記者李鴻典/台北報導
「如果沒有2028,那我們還剩下什麼?」學者李忠憲今(7)天撰文寫道,面對低迷的士氣與充斥厭世的河道,他不是要鼓舞誰,只是回頭問問自己——當希望被壓縮到幾乎看不見,我們還靠什麼繼續行動?
▲學者李忠憲直言,726之後感覺大家的士氣很低迷。(圖/翻攝自護國大遶境)
李忠憲說,前一陣子很忙,最近才在整理收到的郵件,出版社寄了幾本大罷免的書,8月23日還有針對七個國民黨立法委員的罷免投票,但在726之後感覺大家的士氣很低迷,一萬多個義工的行動並不是少數,雖然還有不少人繼續在奮鬥當中,厭世放棄的貼文一直出現在他的河道當中。

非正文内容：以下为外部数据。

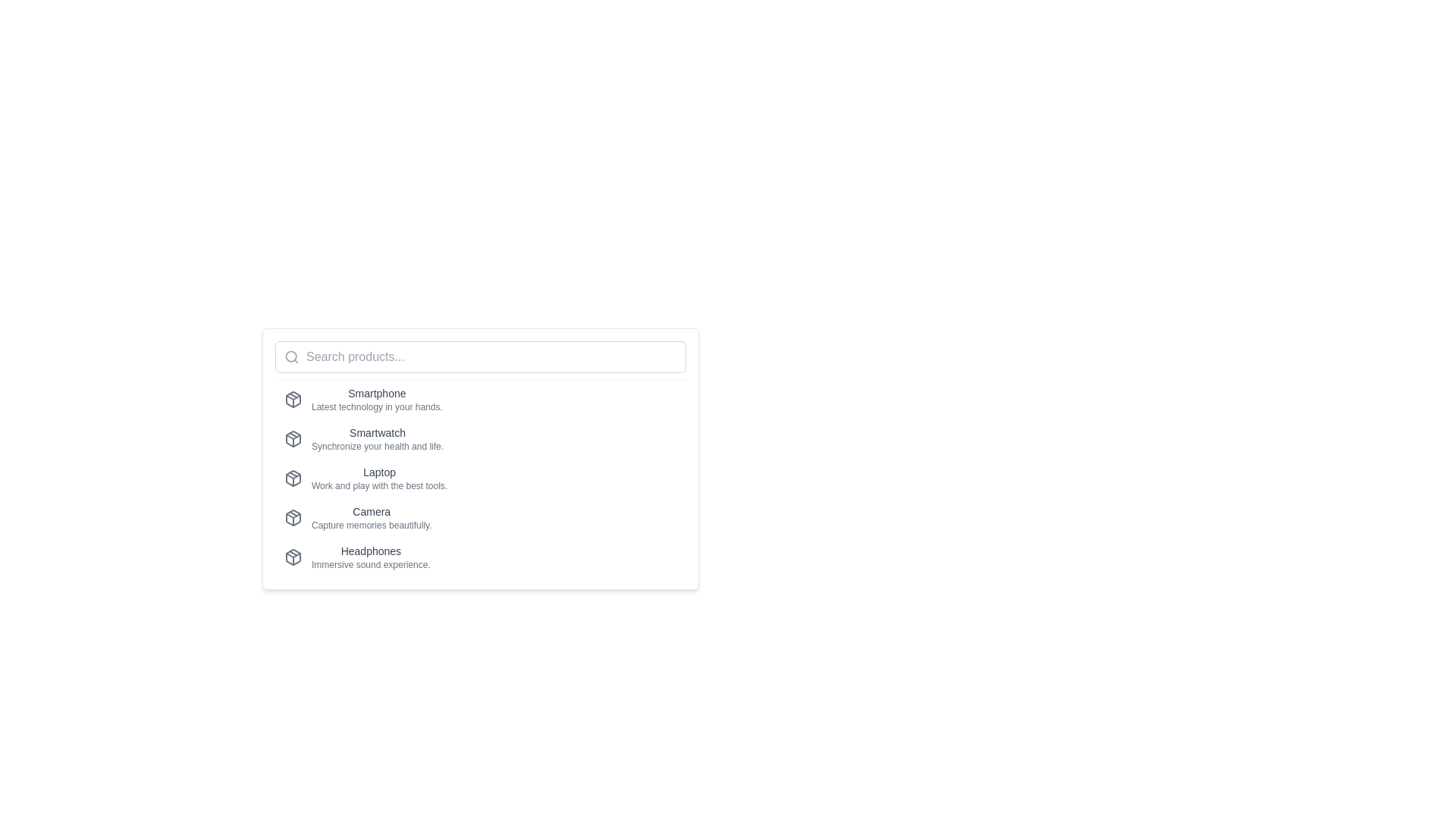  What do you see at coordinates (479, 516) in the screenshot?
I see `the fourth list item labeled 'Camera'` at bounding box center [479, 516].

李忠憲提到,「早上小朋友跟同學出去玩,皮包就放在桌上,我用Line問他,說是不是忘記帶皮包,他說沒有我就抽了幾張要的錢就出去了。有這樣的安全感,真的很令我羨慕,想說自己在大家庭的生活,兩間店面都在開,出入的人口非常複雜,不要說錢包連食物都會丟掉,如果台灣沒有2028,藍白會當選總統跟立法院過半數,在這樣的心理狀態之下,還有什麼好害怕?」
李忠憲分享,他20歲時,爸爸負債 1800 萬,「我有什麼好害怕的,生命的基期低就是有這種好處,害怕什麼?」,「台灣甚至沒有 2028 可盼時,我還能靠什麼活下去、行動下去?」——這是存在論式的恐懼,不是單純的政治擔心。
沒有什麼好「害怕」的,但有很多要「準備」與「堅持」。李忠憲說,把不可控與可控分開,不可控:選舉結果、他人投票動機、國際大環境;可控:我們的身心狀態、我們所參與的社群、我們能監督與留下的紀錄、我們能保衛的專業與規範。
當思考從「結果焦慮」轉為「流程與關卡管理」,恐懼會縮小,手感會回來。李忠憲表示,以前督促自己每天讀書,也是同樣的心態。每天固定時段運動唸書,讓身體帶動心志。
卡繆在《薛西弗斯神話》說的那句熟悉的話:「你必須想像薛西弗斯是幸福的。」
不是要你裝快樂,而是把「推石頭」本身變成你的價值來源——行動先於希望,意義來自行動。
當說「如果台灣沒有 2028」,是在預演最壞的未來來保護自己免於失望。這很人性,但也會偷走今天能做的力氣。李忠憲直言,本來以為《台灣沒有 2028》這種書,週期夠短了。現在才發現,大罷免的書也不見得有比較好。
當初習近平稱帝時他就告訴自己:「要做什麼就趕快做。」現在的台灣,不過是那個時刻的延伸。沒有什麼真的變了,但我們還是可以選擇,不一樣地活。
當初習近平稱帝的時候,我們就說要好好的享受人生,要做什麼、就趕快去做,看台灣現在情況只是那個時候的延伸,並不是有什麼新的轉變。
李忠憲說,即使藍白總統加國會過半,制度仍有關卡可守;即使台灣沒有2028,我們還是可以選擇怎麼過2025、2026、2027。「不是因為樂觀,而是因為我知道:與其害怕,不如堅持;與其等待希望,不如成為那個還在推石頭的人」。因為當我們持續推動原有的理想,害怕會縮小,準備會增大,而同伴,會在路上出現。